C'est Timothy Hutton qui joue aussi le rôle de George Stark, même s'il n'est pas forcément très reconnaissable au départ (le film daterait de maintenant, je jurerais que c'est Josh Brolin qui joue le rôle, mais c'est bien Hutton). Hutton est d'ailleurs, je dois le reconnaître, le point faible du film de Romero : il est un peu fadasse dans le rôle de Beaumont, et au contraire, en fait beaucoup trop dans celui de son double maléfique (sa "part de ténèbres" comme il le dit littéralement) George Stark. Un Stark caricatural du tough guy typique, aux santiags, blouson de cuir, cheveux gominés, tronche burinée et musique d'Elvis en accompagnement, il ne manque que la moto. Michael Rooker, lui, est juste parfait en shérif. Lui qui est habitué aux rôles un peu inquiétants (Henry : Portrait Of A Serial Killer, surtout) campe un représentant des forces de l'ordre très crédible, à la fois compétent et incrédule, tiraillé entre son amitié pour Beaumont et les preuves qui s'accumulent contre lui.

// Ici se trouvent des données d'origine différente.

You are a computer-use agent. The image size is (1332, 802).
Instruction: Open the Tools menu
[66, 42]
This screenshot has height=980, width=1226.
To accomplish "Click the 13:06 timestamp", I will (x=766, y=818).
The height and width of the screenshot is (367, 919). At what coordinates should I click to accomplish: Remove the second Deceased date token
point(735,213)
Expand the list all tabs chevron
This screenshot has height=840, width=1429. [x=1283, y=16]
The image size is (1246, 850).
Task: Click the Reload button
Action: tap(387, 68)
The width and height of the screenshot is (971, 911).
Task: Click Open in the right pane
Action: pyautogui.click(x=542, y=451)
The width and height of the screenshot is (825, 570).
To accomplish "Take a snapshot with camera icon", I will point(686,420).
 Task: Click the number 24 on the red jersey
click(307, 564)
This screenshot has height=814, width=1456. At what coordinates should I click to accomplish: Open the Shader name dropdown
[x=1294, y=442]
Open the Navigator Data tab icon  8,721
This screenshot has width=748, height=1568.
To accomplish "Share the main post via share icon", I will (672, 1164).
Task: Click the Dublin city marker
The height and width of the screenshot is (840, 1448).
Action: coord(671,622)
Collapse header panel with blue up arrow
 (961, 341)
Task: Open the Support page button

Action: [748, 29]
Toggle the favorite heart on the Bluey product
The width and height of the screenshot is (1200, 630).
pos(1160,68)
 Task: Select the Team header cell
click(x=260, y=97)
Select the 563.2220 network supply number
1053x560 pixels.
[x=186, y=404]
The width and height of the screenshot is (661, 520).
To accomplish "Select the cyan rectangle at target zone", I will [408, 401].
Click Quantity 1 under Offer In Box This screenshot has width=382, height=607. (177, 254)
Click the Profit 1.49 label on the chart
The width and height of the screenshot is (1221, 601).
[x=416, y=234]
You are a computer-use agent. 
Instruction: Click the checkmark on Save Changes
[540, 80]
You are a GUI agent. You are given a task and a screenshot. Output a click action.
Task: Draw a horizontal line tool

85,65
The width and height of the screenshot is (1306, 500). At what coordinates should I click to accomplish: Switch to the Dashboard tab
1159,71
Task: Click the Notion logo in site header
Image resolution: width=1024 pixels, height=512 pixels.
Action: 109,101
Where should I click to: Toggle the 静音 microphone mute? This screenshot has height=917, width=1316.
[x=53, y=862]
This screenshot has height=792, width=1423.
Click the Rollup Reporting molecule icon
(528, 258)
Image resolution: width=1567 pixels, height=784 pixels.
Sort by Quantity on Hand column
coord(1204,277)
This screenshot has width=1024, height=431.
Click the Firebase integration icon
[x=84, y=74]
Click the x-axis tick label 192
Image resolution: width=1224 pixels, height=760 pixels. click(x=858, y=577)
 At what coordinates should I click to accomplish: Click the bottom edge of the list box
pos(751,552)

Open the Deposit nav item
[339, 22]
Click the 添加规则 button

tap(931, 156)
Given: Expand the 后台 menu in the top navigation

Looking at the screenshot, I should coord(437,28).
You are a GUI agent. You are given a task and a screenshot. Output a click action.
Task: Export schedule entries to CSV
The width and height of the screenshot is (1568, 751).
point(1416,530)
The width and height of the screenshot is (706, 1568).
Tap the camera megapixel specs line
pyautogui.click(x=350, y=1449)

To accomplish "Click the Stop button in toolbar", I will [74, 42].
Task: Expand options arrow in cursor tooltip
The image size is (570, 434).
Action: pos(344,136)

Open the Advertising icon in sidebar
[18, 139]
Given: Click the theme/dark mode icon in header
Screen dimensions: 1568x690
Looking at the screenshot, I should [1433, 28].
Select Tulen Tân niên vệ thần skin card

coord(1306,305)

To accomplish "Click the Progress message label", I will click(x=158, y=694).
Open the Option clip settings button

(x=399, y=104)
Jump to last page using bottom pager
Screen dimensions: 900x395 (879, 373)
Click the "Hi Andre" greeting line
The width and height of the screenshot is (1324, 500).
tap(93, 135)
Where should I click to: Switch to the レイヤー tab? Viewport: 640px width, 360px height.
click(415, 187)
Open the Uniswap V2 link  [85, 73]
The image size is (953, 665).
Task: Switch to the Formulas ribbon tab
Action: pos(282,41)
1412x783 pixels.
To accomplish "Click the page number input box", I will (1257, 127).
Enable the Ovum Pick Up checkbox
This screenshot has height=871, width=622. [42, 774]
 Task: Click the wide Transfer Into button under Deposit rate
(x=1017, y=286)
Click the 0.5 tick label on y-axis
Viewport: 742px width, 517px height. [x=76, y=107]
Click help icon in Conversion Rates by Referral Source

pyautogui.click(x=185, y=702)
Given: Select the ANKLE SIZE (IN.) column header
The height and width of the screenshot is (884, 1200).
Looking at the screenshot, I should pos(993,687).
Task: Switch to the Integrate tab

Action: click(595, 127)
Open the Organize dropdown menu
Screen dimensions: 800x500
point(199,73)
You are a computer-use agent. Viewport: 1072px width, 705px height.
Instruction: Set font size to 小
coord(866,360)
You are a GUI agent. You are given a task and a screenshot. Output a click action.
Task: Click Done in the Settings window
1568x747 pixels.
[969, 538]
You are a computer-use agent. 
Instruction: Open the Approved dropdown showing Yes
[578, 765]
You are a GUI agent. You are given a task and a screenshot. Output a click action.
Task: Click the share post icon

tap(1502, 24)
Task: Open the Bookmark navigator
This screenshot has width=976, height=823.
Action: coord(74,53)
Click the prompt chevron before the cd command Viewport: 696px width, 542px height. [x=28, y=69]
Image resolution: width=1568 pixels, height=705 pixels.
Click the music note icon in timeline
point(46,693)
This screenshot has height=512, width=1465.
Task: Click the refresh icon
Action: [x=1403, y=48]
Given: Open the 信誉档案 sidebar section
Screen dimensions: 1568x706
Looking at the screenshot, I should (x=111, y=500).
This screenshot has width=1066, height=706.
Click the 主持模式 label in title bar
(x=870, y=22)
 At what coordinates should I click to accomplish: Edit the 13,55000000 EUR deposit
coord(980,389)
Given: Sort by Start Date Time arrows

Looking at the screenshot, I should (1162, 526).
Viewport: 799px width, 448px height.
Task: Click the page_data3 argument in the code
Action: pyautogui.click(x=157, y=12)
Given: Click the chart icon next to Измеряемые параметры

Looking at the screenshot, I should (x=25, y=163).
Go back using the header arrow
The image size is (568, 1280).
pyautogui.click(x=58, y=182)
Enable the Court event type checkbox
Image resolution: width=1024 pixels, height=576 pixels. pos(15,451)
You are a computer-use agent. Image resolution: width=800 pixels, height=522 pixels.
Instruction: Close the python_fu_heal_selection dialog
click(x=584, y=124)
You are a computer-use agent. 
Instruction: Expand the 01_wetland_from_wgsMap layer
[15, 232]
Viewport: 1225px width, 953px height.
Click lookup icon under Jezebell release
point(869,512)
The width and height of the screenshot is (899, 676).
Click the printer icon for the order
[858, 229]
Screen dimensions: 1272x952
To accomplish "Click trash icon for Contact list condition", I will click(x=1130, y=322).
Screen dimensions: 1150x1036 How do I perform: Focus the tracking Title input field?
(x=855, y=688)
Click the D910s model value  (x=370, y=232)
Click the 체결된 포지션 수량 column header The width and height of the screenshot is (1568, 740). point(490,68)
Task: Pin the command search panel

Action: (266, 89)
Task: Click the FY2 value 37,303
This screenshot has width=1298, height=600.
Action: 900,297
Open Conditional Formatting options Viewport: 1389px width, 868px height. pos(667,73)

Les autres acteurs (parmi lesquels Julie Harris, la Eleanor de La Maison Du Diable de Robert Wise) sont dans l'ensemble très bons.
La réalisation de Romero, dont c'est le premier film adapté de King (Creepshow, de 1982, était basé sur un scénario de Stephen King, qui adaptera en BD, peu de temps après, le film), est efficace. L'adaptation en elle-même, signée Romero, est assez fidèle. Le réalisateur subira des soucis de production, de remontage, qui feront qu'il ne sera pas super convaincu du résultat final, mais La Part Des Ténèbres, sans être un des meilleurs films de son réalisateur, est tout de même un très bon thriller horrifique (certaines scènes sont très gores, le film est interdit aux moins de 16 ans) qui se laisse regarder sans déplaisir. Surtout si on est fana de King.